All citations are to the criminal docket unless otherwise noted and all page numbers are those imprinted by the Court's docketing software.
See Johnson v. United States, ___ U.S. ___, 135 S. Ct. 2551, 2557-58 (2015) (sentencing enhancements imposed under the Armed Career Criminal Act's residual clause violate due process). --------
The Government moves to dismiss on successiveness grounds. Doc. 81. It correctly points out (doc. 81 at 2-3) that Clemente-Bernabe must knock on the Eleventh Circuit's door before coming here. See 28 U.S.C. § 2255(h) (prohibiting second or successive motions unless first certified by the Court of Appeals to contain newly discovered, acquittal mandating, evidence, or a new rule of constitutional law, made retroactive by the Supreme Court). Johnson, for that matter, "has not been made retroactive to cases on collateral review by the Supreme Court, which means it cannot be the basis for a second or successive § 2255 motion." In re Starks, 809 F.3d 1211, 1212 (11th Cir. 2016) (quotes and cite omitted) (applying In re Franks, ___ F.3d ___, 2016 WL 80551 at * 3 (11th Cir. Jan. 6, 2016)); compare Mays v. United States, ___ F.3d ___, 2016 WL 1211420 at *6 (11th Cir. Mar. 29, 2016) ("[W]e hold that Johnson applies retroactively on collateral review to prisoners seeking habeas relief for the first time.").
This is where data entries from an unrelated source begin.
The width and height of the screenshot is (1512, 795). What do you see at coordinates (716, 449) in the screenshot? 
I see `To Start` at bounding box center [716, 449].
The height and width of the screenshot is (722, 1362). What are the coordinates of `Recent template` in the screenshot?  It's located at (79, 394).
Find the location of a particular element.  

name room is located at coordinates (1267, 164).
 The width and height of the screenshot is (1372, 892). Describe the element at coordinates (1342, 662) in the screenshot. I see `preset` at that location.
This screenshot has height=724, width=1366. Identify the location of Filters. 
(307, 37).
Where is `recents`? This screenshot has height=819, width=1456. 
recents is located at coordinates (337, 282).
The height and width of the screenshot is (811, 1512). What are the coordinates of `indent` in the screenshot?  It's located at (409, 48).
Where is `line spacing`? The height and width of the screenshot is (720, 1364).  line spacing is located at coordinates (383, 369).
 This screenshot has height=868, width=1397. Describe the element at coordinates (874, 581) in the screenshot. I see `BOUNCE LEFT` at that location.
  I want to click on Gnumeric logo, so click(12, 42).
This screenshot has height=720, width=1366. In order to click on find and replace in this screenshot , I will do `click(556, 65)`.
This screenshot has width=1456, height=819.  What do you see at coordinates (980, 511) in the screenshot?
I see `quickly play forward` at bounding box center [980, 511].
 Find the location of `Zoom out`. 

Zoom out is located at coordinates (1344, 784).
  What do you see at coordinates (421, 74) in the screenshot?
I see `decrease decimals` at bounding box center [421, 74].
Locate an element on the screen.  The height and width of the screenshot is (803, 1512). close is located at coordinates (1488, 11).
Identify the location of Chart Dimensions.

Clemente-Bernabe has not responded to the dismissal motion, which is both legally supported and otherwise unopposed by operation of S.D. Loc. R. 7.5 (no response means no opposition). The Government's motion to dismiss (doc. 81) therefore should be GRANTED, which means his § 2255 motion (doc. 77) should be DENIED. Applying the Certificate of Appealability (COA) standards set forth in Brown v. United States, 2009 WL 307872 at * 1-2 (S.D. Ga. Feb. 9, 2009), the Court discerns no COA-worthy issues at this stage of the litigation, so no COA should issue either. 28 U.S.C. § 2253(c)(1); Rule 11(a) of the Rules Governing Habeas Corpus Cases Under 28 U.S.C. § 2255 ("The district court must issue or deny a certificate of appealability when it enters a final order adverse to the applicant.") (emphasis added).
SO REPORTED AND RECOMMENDED this 11th day of April, 2016.